[英]Using auto as return type and return value nullptr in some cases
If we have method with return type auto
, but into the method we will return a new object or nullptr
. 如果我们具有返回类型为auto
的方法,但是在该方法中,我们将返回一个新对象或nullptr
。 If I correctly understand when we return nullptr
, it will create also new object through constructor. 如果我正确理解何时返回nullptr
,它将通过构造函数创建新对象。
Method is With
. 方法With
。
Question is next: Which type will be used in place of auto
? 接下来的问题是:将使用哪种类型代替auto
? It will depend on type returning by maybe
or not: maybe
is a function which returns Maybe<T>
. 这将取决于类型通过返回maybe
与否: maybe
是返回的函数Maybe<T>
When we call first With
returning type is Maybe< Adress >
; 当我们第一次调用With
返回类型为Maybe< Adress >
; second step it may be Maybe< Adress >
since is the type of object or Maybe< std::string >
- it returns if context is not nullptr
. 第二步,可能是Maybe< Adress >
因为它是对象的类型,或者Maybe< std::string >
-如果context不是nullptr
则返回。
struct Address {
string* house_name = nullptr;
};
struct Person {
Address* address = nullptr;
};
template <typename T> struct Maybe;
template <typename T> Maybe<T> maybe(T* context)
{
return Maybe<T>(context);
}
template <typename T>
struct Maybe {
T* context;
Maybe(T *context) : context(context) { }
template <typename TFunc>
auto With(TFunc evaluator)
{
return context != nullptr ? maybe(evaluator(context)) : nullptr;
}
};
...
void print_house_name(Person* p)
{
auto z = maybe(p)
.With([](auto x) { return x->address; })
.With([](auto x) { return x->house_name; })
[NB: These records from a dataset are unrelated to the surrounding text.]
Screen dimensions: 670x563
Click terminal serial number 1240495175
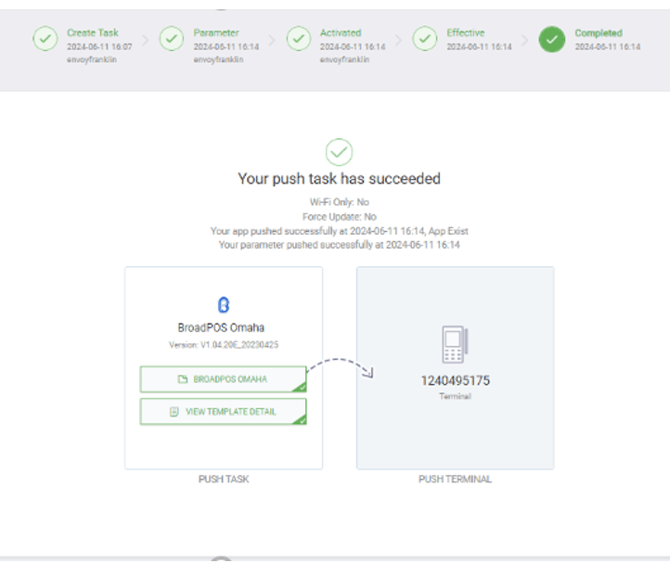click(454, 381)
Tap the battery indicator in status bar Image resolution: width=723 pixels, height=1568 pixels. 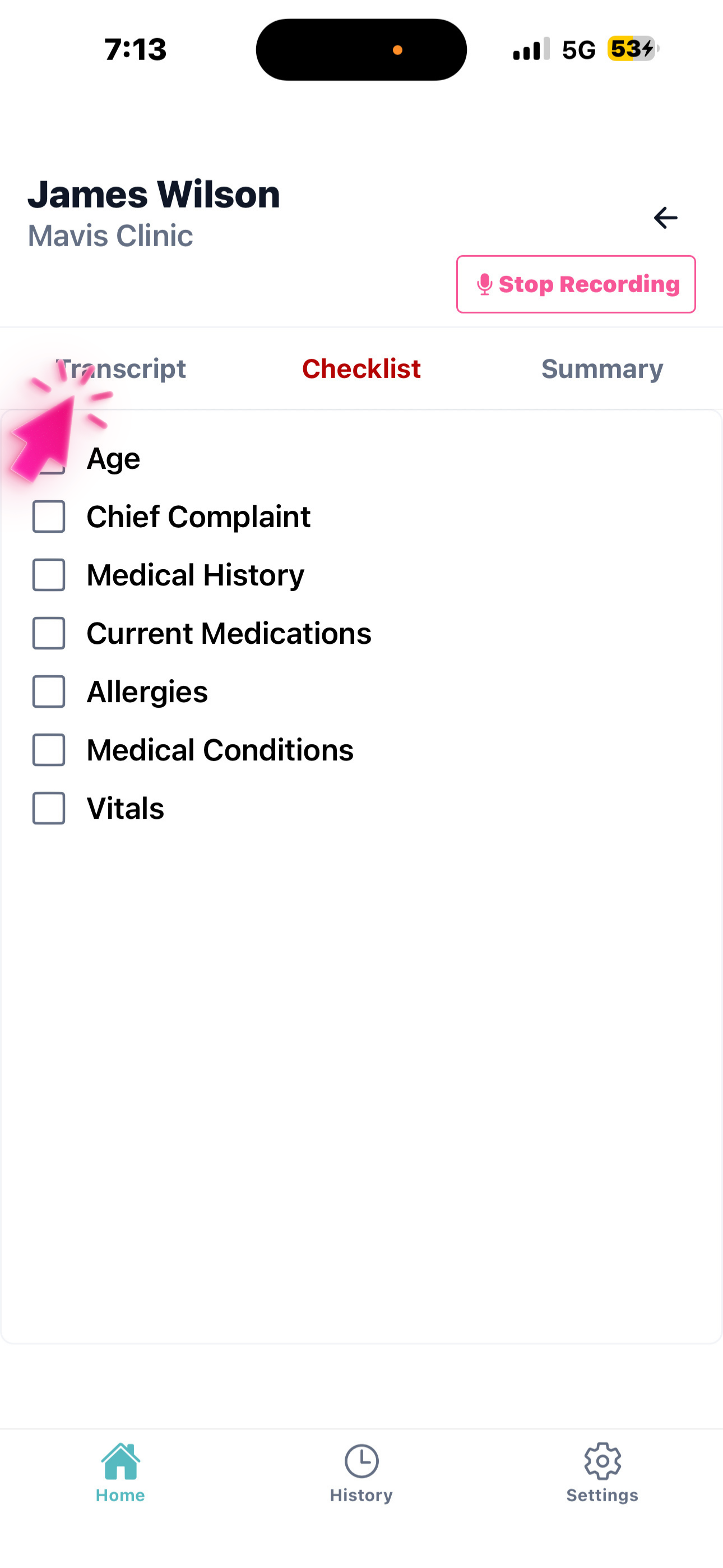[x=632, y=49]
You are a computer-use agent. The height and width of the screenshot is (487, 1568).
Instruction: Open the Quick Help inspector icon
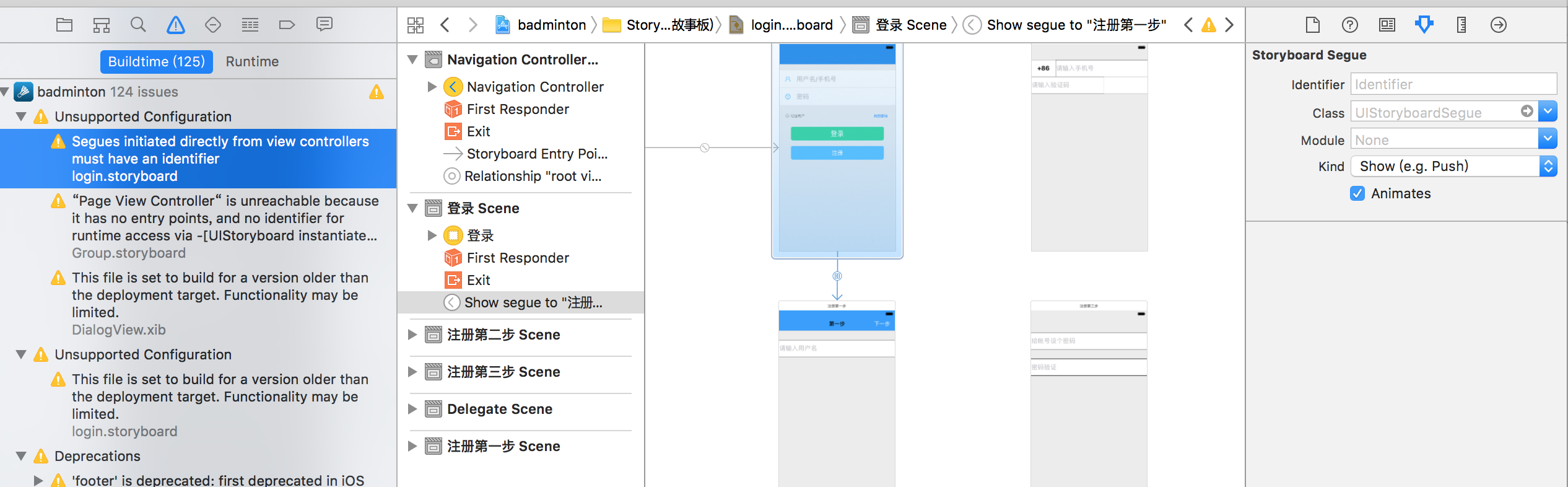[1349, 25]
.Do([](auto x) { cout << *x << endl; });
}
int main()
{
//print_house_name(nullptr);
Person p;
print_house_name(&p); // nothing
}
Which type will be used in place of
auto
? 哪种类型将代替auto
?
The return type of your function is determined by the type of the expression in the single return
statement. 函数的返回类型由单个return
语句中的表达式类型决定。 In your case the statement is: 您的情况是:
return context != nullptr ? maybe(evaluator(context)) : nullptr;
The returned expression is a ternary operator whose two potential values have different types ( Maybe<C>
, for some class C
not necessarily T
, and nullptr_t
). 返回的表达式是一个三元运算符,其两个潜在值具有不同的类型( Maybe<C>
,对于某些类C
不一定是T
,并且为nullptr_t
)。 This is only well-formed if one of the types is implicitly convertible to the other. 仅当其中一种类型可以隐式转换为另一种类型时,这种格式才正确。 Normally nullptr_t
converts only to/from other pointer types, so let's look at the implicit conversions defined for Maybe
(there's only one): 通常, nullptr_t
仅与其他指针类型进行转换,因此让我们看一下为Maybe
定义的隐式转换(只有一个):
Maybe(T *context) : context(context) { }
A pointer type can be converted to a Maybe
. 指针类型可以转换为Maybe
。 So nullptr
gets converted to C*
which then gets converted to a Maybe<C>
object (whose context is null). 因此,将nullptr
转换为C*
,然后将其转换为Maybe<C>
对象(其上下文为null)。 Again, I'm using C
instead of T
because this type need not be the same template parameter that is part of the type of *this
. 同样,我使用C
而不是T
因为此类型不必是*this
类型的一部分的同一模板参数。 The returned type is the same regardless of the value of context
. 无论context
的值如何,返回的类型都是相同的。
If you want to see this implicit conversion break, make the conversion to Maybe
explicit, as in explicit Maybe(T *context) : context(context) { }
. 如果您希望看到这种隐式转换中断,请像explicit Maybe(T *context) : context(context) { }
一样,将转换转换为Maybe
。
auto
isn't magical. auto
不是魔术。 It it simply a placeholder that your compiler fills in with a concrete, deduced type. 它只是一个占位符,您的编译器将其填充为具体的推断类型。 The end result is exactly the same as if you had written the deduced type manually. 最终结果与您手动编写推断类型完全相同 。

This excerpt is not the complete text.